July 12, 2020
Everyone knows that the cock’s crowing at dawn does not “cause” the sun to rise. Conversely, we have equal confidence “that flipping a switch will cause a light to turn on or off and that a sultry summer afternoon will cause sales to go up at the local ice cream parlor.” Such intuitions are integral to countless practical and moral judgments that fill our daily lives. And yet, as Prof. Judea Pearl and the science writer Dana Mackenzie note in their illuminating new work, “The Book of Why: The New Science of Cause and Effect,” scientists and statisticians lacked a common language until recently to distinguish between these very different kinds of observation. Indeed, within academia, “causal vocabulary was virtually prohibited for more than half a century.”
The absence of an accepted scientific approach to analyzing cause and effect is not merely of historical or theoretical interest. It explains the delay in the surgeon general’s reports on smoking, for example, and likely led to untold avoidable early deaths. New modeling tools have vastly expanded what can be learned from the proliferation of “big data” and will define the potential reach of artificial intelligence more broadly.
The subject of causation has preoccupied philosophers at least since Aristotle. Professor Pearl has deftly used the arc of his own career — first at RCA Laboratories and for the last 50 years at the University of California, Los Angeles (initially in the engineering department and since 1970 in computer science) — to chart the recent history of the subject.

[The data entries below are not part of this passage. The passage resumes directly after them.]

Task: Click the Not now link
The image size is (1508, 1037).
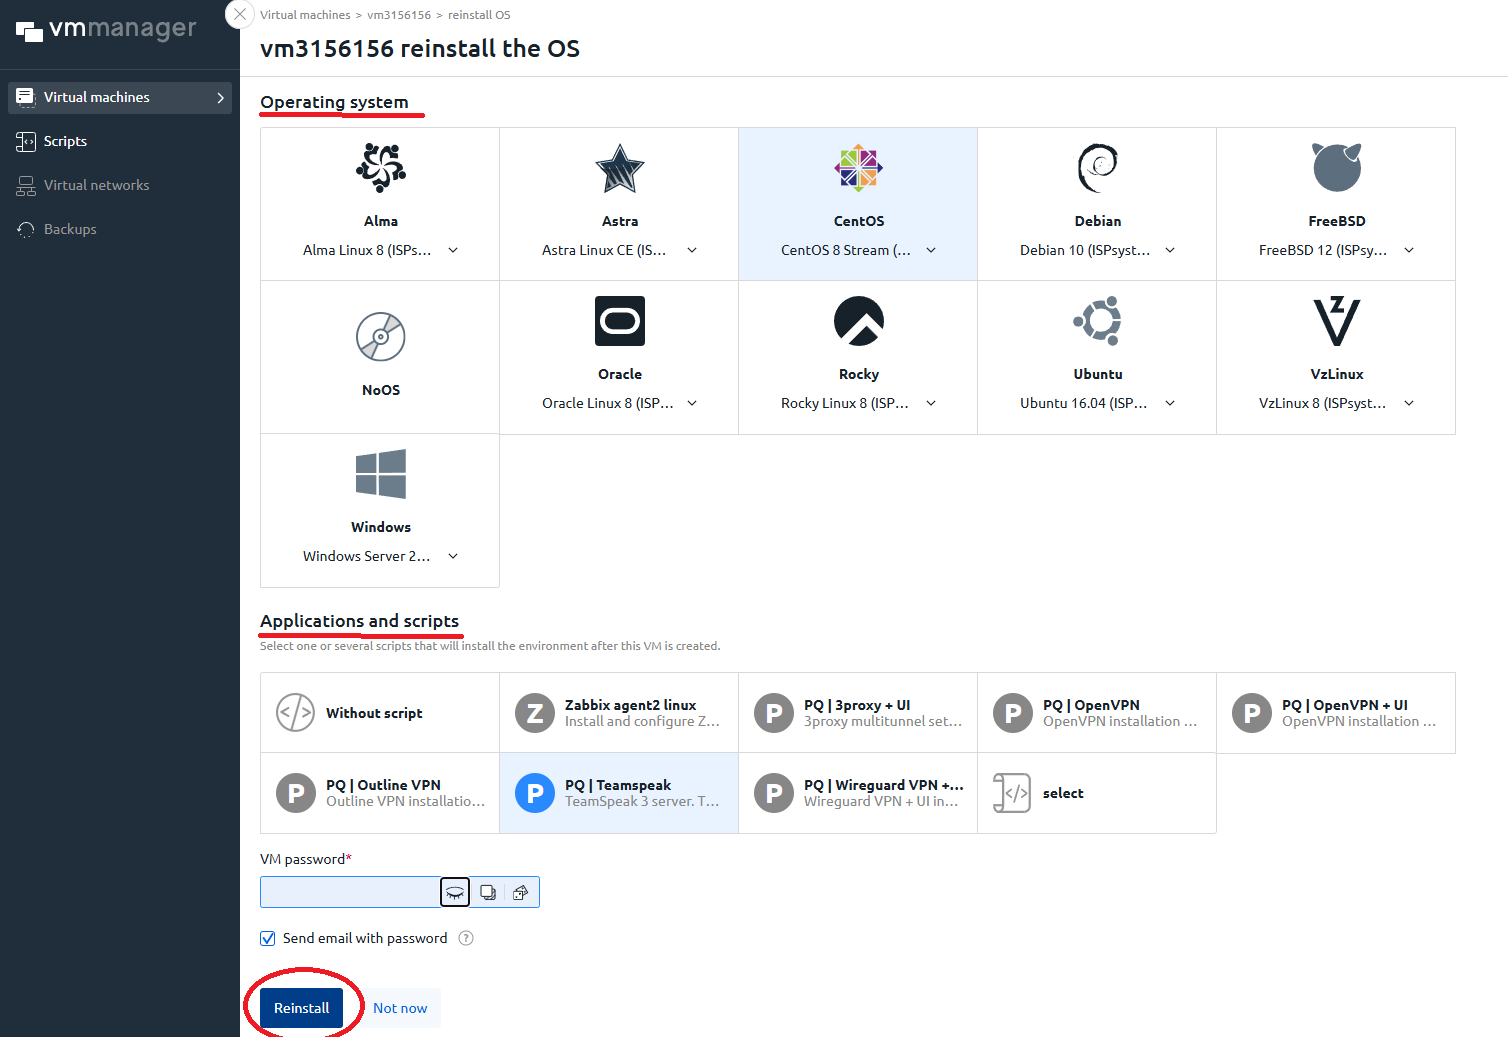Action: click(400, 1008)
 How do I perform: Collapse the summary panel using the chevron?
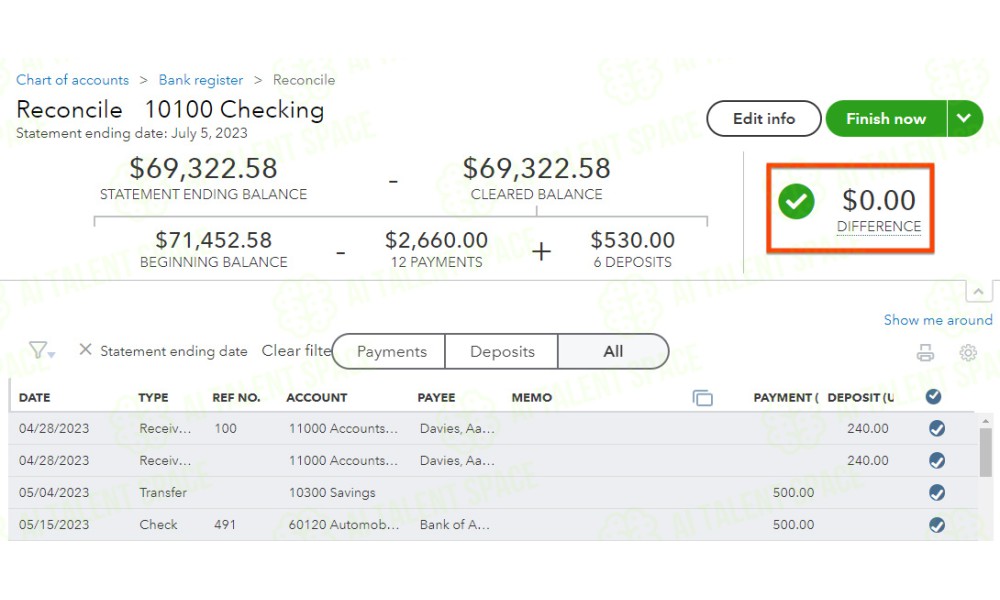point(977,291)

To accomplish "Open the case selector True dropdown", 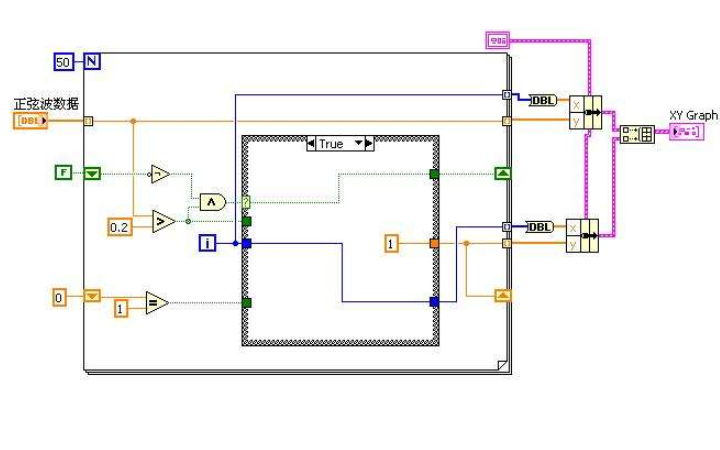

This period broadly coincides with what Professor Pearl terms “the causal revolution.” Three ascending rungs of what he calls the “ladder of causation” serve as the central metaphor driving the narrative of “The Book of Why.” The “revolution” charted in the book, and in which Professor Pearl and his disciples played a crucial role, is what has allowed researchers across a vast range of disciplines to move beyond the first rung of the causal ladder, where they had been perennially stuck.
This lowest rung deals simply with observation — basically looking for regularities in past behavior. Professor Pearl places “present-day learning machines squarely on rung one.” While it is true that the explosion of computing power and accessible deep data sets have yielded many surprising and important results, the mechanics still operate “in much the same way that a statistician tries to fit a line to a collection of points.”
“Deep neural networks have added many layers of complexity of the fitted function, but raw data still drives the fitting process,” according to Professor Pearl. The causal revolution is what has enabled researchers to explore the higher rungs of the ladder.
The second rung of the ladder of causation moves from seeing to doing. That is, it goes from asking what happened to asking what would happen based on possible interventions. Professor Pearl notes that “many scientists have been traumatized to learn that none of the methods they learned in statistics is sufficient to articulate, let alone answer, a simple question like ‘What happens if we double the price?’” “The Book of Why” provides a detailed explanation and history of how and when a model alone can answer such questions in the absence of live experiments.
The top rung of the ladder involves something called “counterfactual” questions: What would the world be like if a different path had been taken? These are “the building blocks of moral behavior as well as scientific thought.” The ability to look backward and imagine what could have been governs our judgments on success and failure, right and wrong.
Once considered a defining characteristic of humanity, in recent decades these topics have not escaped the reach of increasingly complex modeling tools. Those tools have been applied to varied social and scientific problems, including the efficacy of medical procedures, the impact of climate change and the usefulness of social policies.
The Professor Pearl who emerges from the pages of “The Book of Why” brims with the joy of discovery and pride in his students and colleagues. He concedes, however, that his inclination is never to use words when an equation will do: “To me, a formula is a baked idea. Words are ideas in the oven.” The resulting book is not always fully accessible to readers who do not share the author’s fondness for equations.
The sometimes challenging technical aspects of the book should not dissuade anyone interested in the promise of intelligent systems. “The Book of Why” not only delivers a valuable lesson on the history of ideas but provides the conceptual tools needed to judge just what big data can and cannot deliver. Notably, “causal questions can never be answered from data alone.”
While it is “easy to understand why some people would see data mining as the finish rather than the first step,” Professor Pearl reminds us that the most important questions will always require “us, as well as future machines,” to engage in the “work of having to consider and articulate substantive assumptions about how the world operates.”
Despite this well-considered skepticism, Professor Pearl is remarkably optimistic about what artificial intelligence can achieve and even whether we can make machines that are capable of distinguishing good and evil. Regardless of whether one agrees with these provocative conclusions, we can all hope that in any counterfactual world in which that is the case, programmers with the humanity of Professor Pearl will be in charge.